━━ SUPPLIED MATERIAL ━━

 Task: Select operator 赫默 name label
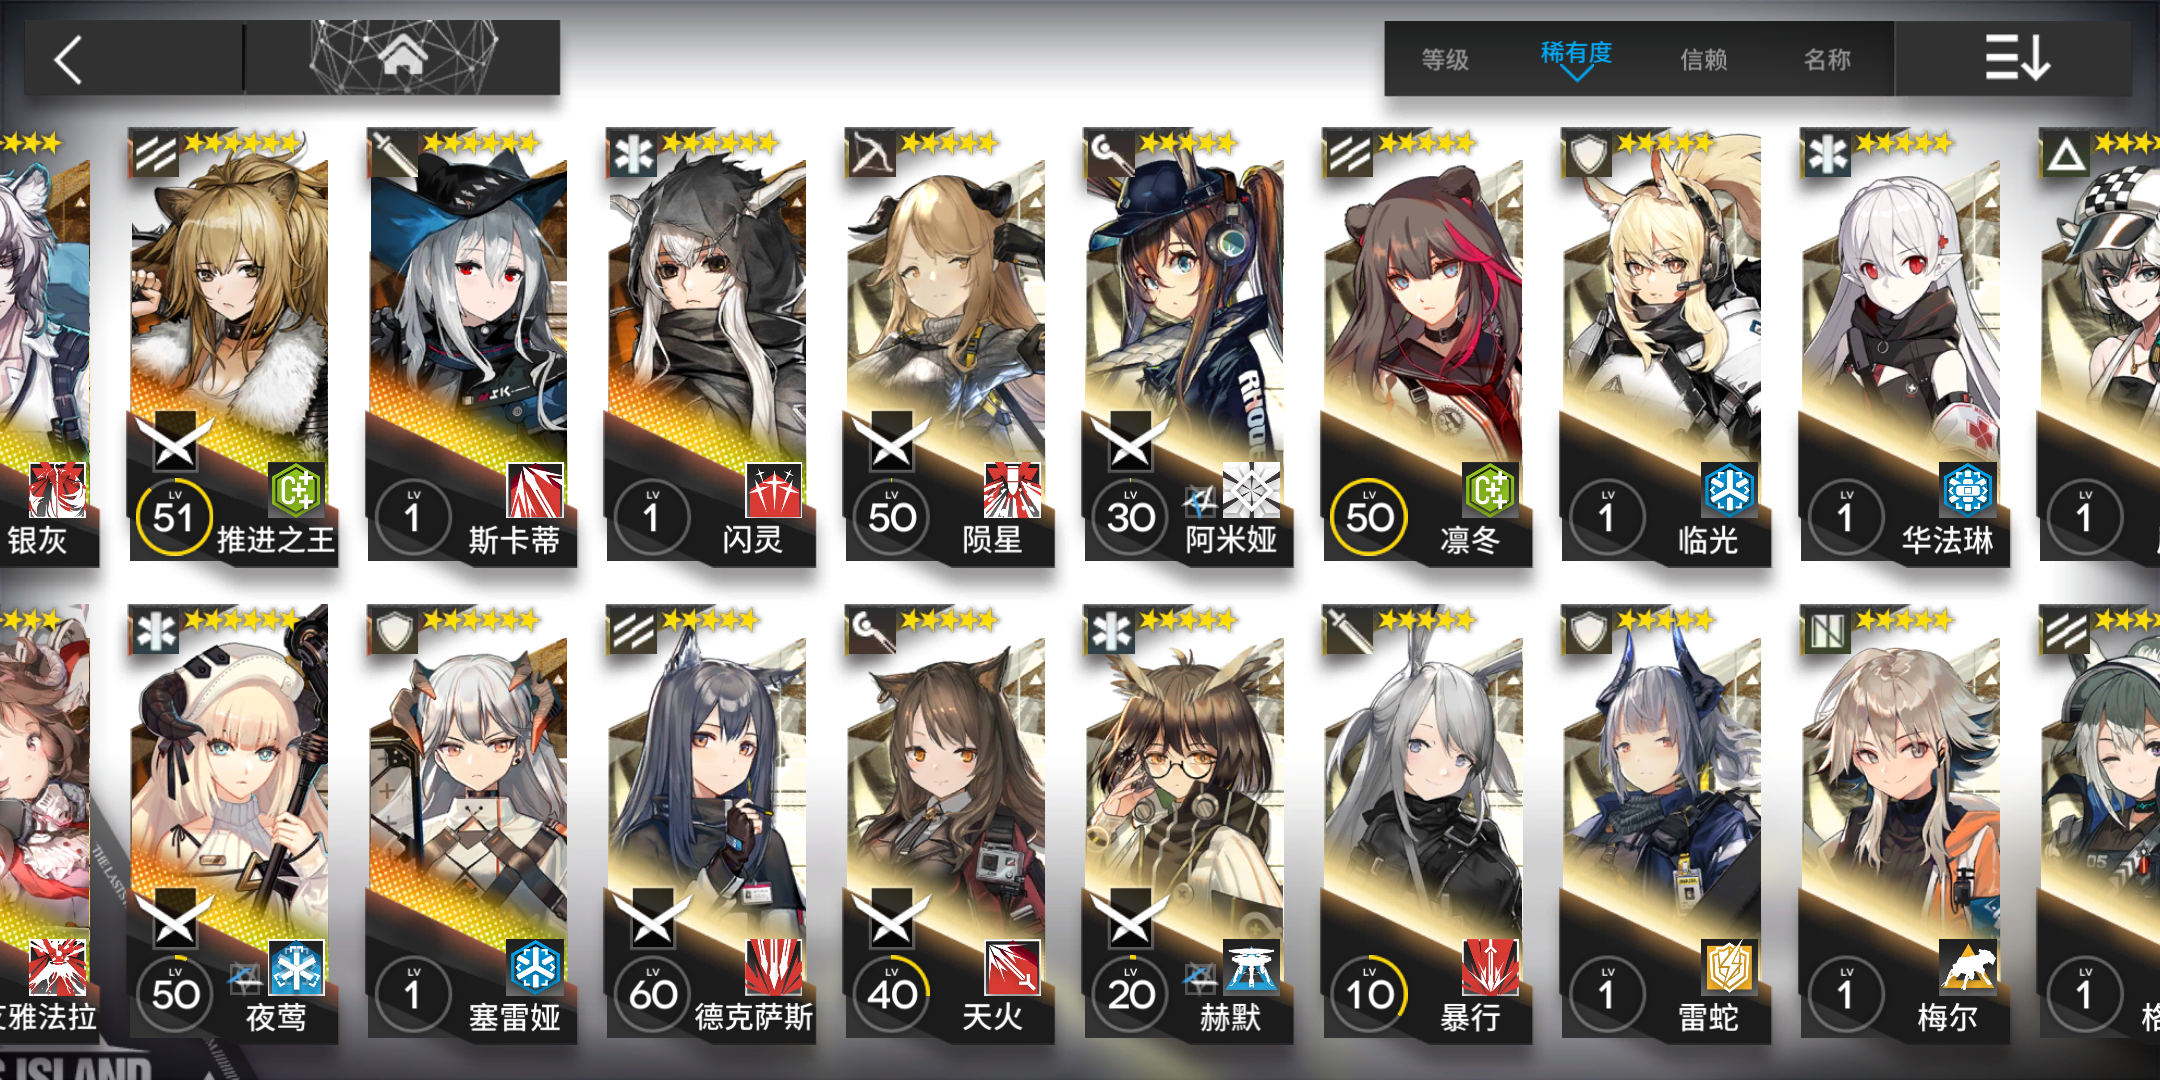tap(1230, 1018)
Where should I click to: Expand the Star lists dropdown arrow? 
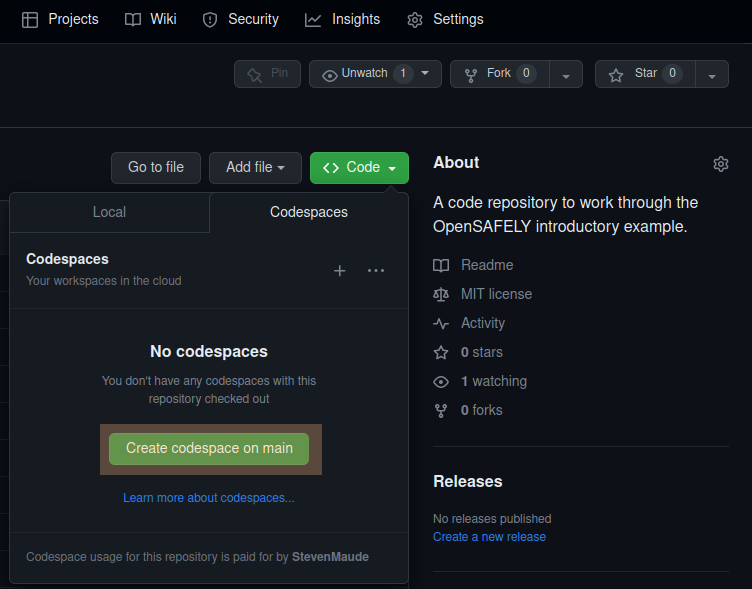[x=711, y=75]
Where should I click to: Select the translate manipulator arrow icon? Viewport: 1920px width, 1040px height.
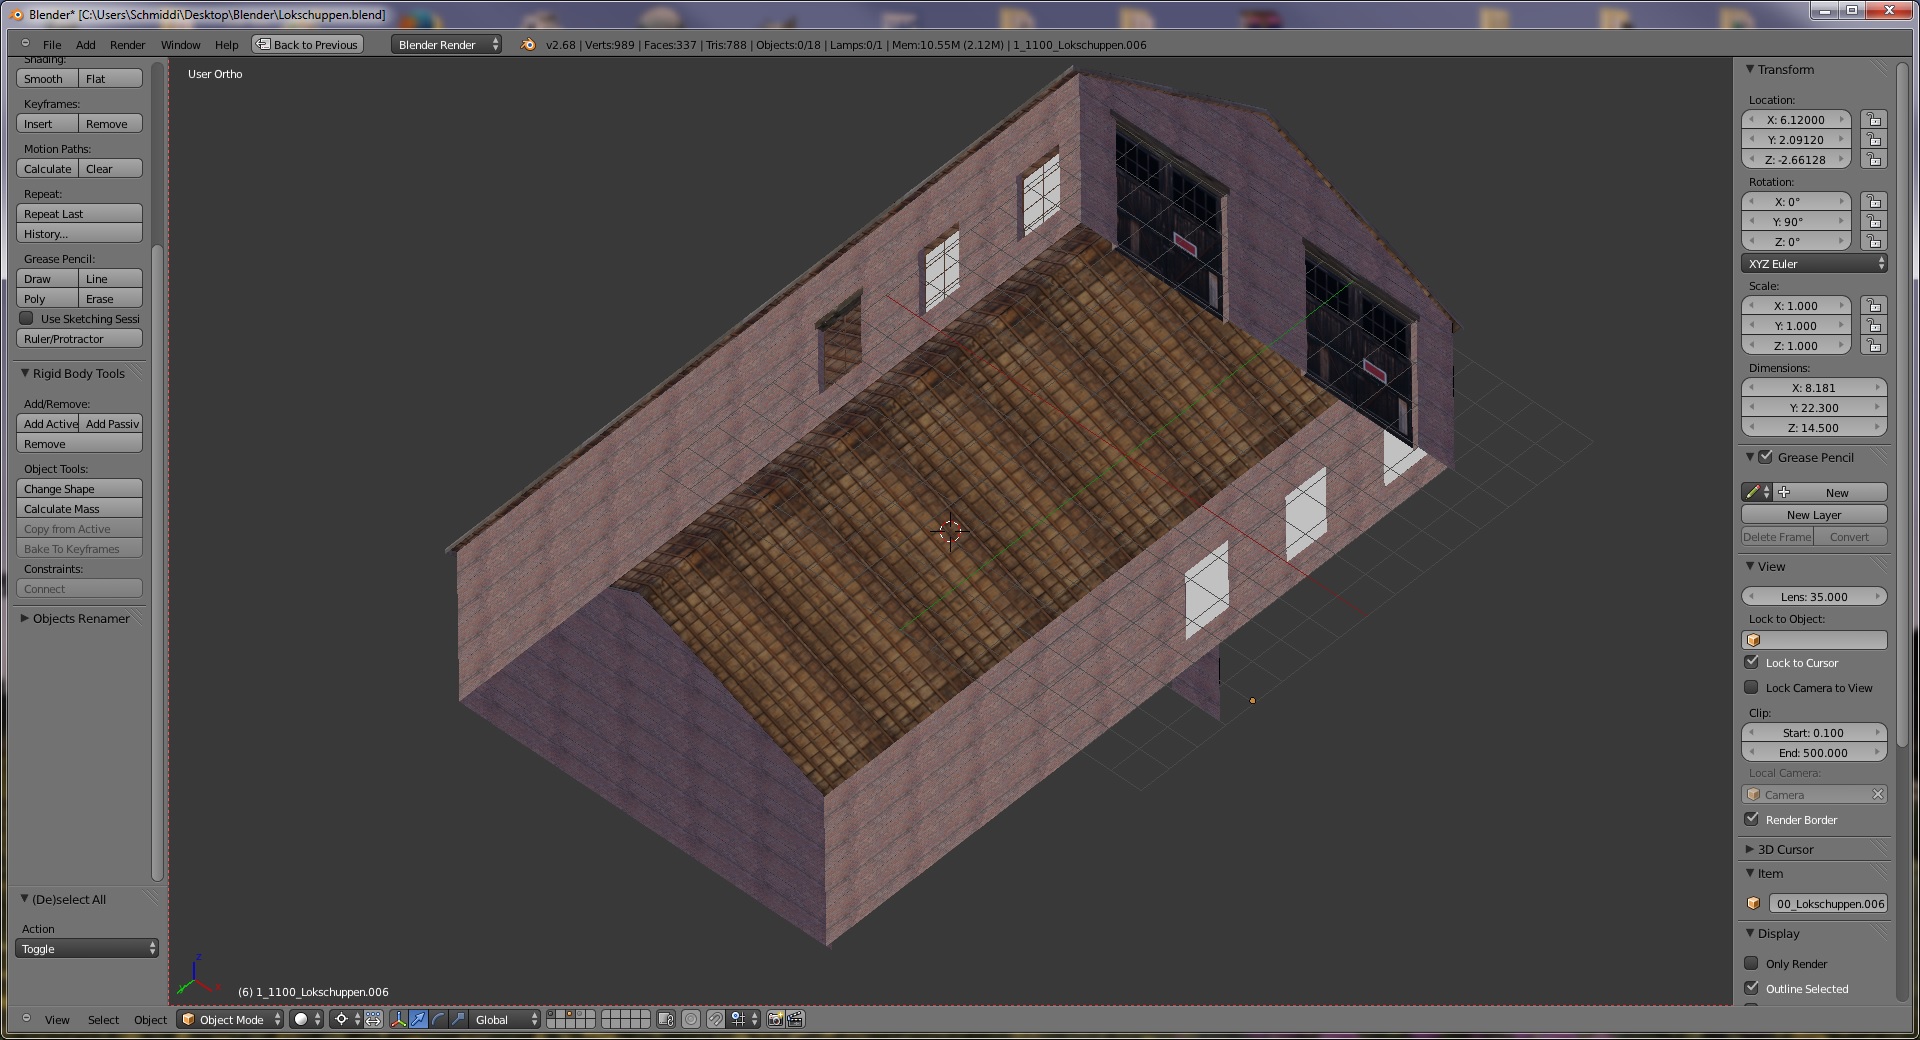tap(418, 1019)
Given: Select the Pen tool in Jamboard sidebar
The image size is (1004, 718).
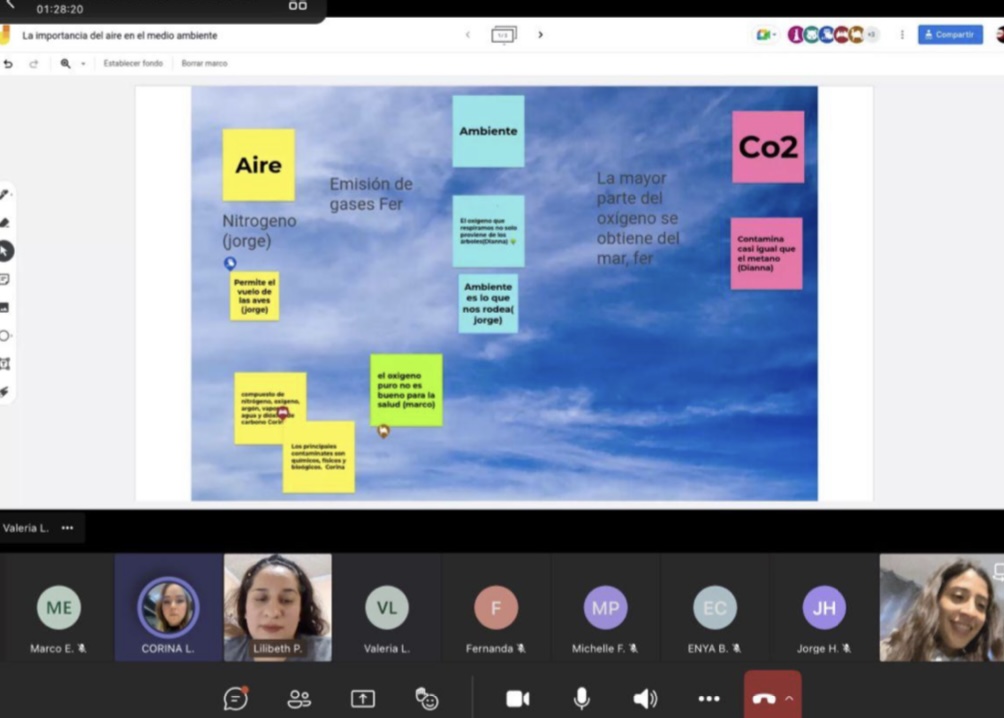Looking at the screenshot, I should [5, 194].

━━━

◆ WHAT THE EXERCISE ASKS ◆
Drop the images and copy all the data exactly.

◆ SOLUTION TO THIS PROBLEM ◆
 Task: Select operator 赫默 name label
tap(1230, 1018)
Where should I click to: Expand the Star lists dropdown arrow? 
[x=711, y=75]
Where should I click to: Select the translate manipulator arrow icon? Viewport: 1920px width, 1040px height.
tap(418, 1019)
Given: Select the Pen tool in Jamboard sidebar
The image size is (1004, 718).
Looking at the screenshot, I should [5, 194].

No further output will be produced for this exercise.